- Publishers
- Fantagraphics
- series: Mome
Comic book series : Mome
Mome vol 1 summer 2005
Every "period" in modern comics history has had its anthology that tapped into the zeitgeist and foreshadowed a new "generation" of cartoonists (Zap in the '60s; Arcade in the '70s; RAW and Weirdo in the '80s, etc.). For the new millennium, there is Mome. Designed by acclaimed designer and cartoonist Jordan Crane, this quarterly book spotlights a regular cast of a dozen of today's most exciting cartoonists. Though virtually every cutting-edge literary journal these days has flirted with comics, Mome is the first all-comics literary anthology designed to sit alongside publications like Granta, The Baffler, McSweeney's, et al., and is designed to appeal as much to fans of contemporary literary fiction as longtime comics fans.

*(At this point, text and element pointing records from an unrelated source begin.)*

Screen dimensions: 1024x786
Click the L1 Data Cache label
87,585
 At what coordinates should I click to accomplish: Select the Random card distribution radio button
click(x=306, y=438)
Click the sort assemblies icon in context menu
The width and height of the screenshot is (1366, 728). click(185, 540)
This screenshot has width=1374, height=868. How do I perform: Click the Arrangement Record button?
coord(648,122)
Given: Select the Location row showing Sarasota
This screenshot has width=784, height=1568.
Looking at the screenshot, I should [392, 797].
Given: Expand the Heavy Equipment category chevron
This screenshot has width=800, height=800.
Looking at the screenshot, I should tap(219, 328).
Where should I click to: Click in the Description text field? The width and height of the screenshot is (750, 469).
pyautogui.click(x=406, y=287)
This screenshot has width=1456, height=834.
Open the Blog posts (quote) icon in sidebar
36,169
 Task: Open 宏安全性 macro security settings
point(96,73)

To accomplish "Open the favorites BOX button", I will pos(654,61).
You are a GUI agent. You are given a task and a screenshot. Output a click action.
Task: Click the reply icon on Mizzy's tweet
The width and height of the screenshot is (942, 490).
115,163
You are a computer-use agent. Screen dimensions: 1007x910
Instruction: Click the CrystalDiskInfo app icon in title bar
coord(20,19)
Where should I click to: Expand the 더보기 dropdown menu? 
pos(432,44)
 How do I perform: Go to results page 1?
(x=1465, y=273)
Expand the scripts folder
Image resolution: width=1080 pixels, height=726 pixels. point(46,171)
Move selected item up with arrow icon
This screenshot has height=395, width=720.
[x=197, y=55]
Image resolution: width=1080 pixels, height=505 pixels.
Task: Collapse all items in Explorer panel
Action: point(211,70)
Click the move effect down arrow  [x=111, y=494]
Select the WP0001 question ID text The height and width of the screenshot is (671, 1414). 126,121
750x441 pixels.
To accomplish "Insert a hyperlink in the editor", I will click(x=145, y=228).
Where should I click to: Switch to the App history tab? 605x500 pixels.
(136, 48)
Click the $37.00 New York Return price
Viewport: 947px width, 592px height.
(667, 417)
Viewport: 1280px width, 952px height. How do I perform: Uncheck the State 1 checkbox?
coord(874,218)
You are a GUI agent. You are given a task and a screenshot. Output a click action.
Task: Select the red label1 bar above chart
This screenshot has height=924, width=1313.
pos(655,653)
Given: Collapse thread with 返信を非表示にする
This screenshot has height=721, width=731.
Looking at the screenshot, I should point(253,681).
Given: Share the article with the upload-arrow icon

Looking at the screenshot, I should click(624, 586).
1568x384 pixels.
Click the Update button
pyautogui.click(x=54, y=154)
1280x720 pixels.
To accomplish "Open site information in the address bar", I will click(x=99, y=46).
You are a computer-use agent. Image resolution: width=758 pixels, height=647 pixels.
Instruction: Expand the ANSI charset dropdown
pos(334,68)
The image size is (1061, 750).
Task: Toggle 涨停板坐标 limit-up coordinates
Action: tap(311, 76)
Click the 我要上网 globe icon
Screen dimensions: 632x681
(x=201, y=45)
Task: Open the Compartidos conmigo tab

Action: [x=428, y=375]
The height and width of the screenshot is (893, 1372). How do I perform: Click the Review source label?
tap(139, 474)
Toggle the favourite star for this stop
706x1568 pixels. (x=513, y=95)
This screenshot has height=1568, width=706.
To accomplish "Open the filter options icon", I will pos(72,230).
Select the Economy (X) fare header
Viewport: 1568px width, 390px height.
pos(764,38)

Like R. Crumb's legendary Zap anthology, Mome features the same collective of artists every issue, allowing the artists and audience to grow together and build an ongoing identity that is highly unusual for the world of contemporary comics. The first volume of Mome features the following: John Pham's (Epoxy) "221 Sycamore Street," Paul Hornschemeier (Mother Come Home and Forlorn Funnies) contributes a serialized graphic novella titled "Life with Mr. Dangerous," Anders Nilsen's (Big Questions) "The Beast" is a full-color, 12-page absurdist monologue by a single character on the push-and-pull of art and politics, Jeffrey Brown (Clumsy, McSweeney's) contributes a brutal character study about a young man who turns up missing, David Heatley (McSweeney's) contributes the first of a series of stories revolving around a cast of characters in a town called "Overpeck" (also the name of the strip), Andrice Arp adapts a Japanese fairy tale called "Jewels of the Sea," plus Kurt Wolfgang, Gabrielle Bell, Jonathan Bennett, Martin Cendreda, and autobiography from the Harvey Award-nominated "Best New Talent" Sophie Crumb (Belly Button Comix). And to cap it all off, an in-depth interview with Paul Hornschemeier conducted by Gary Groth. Whew!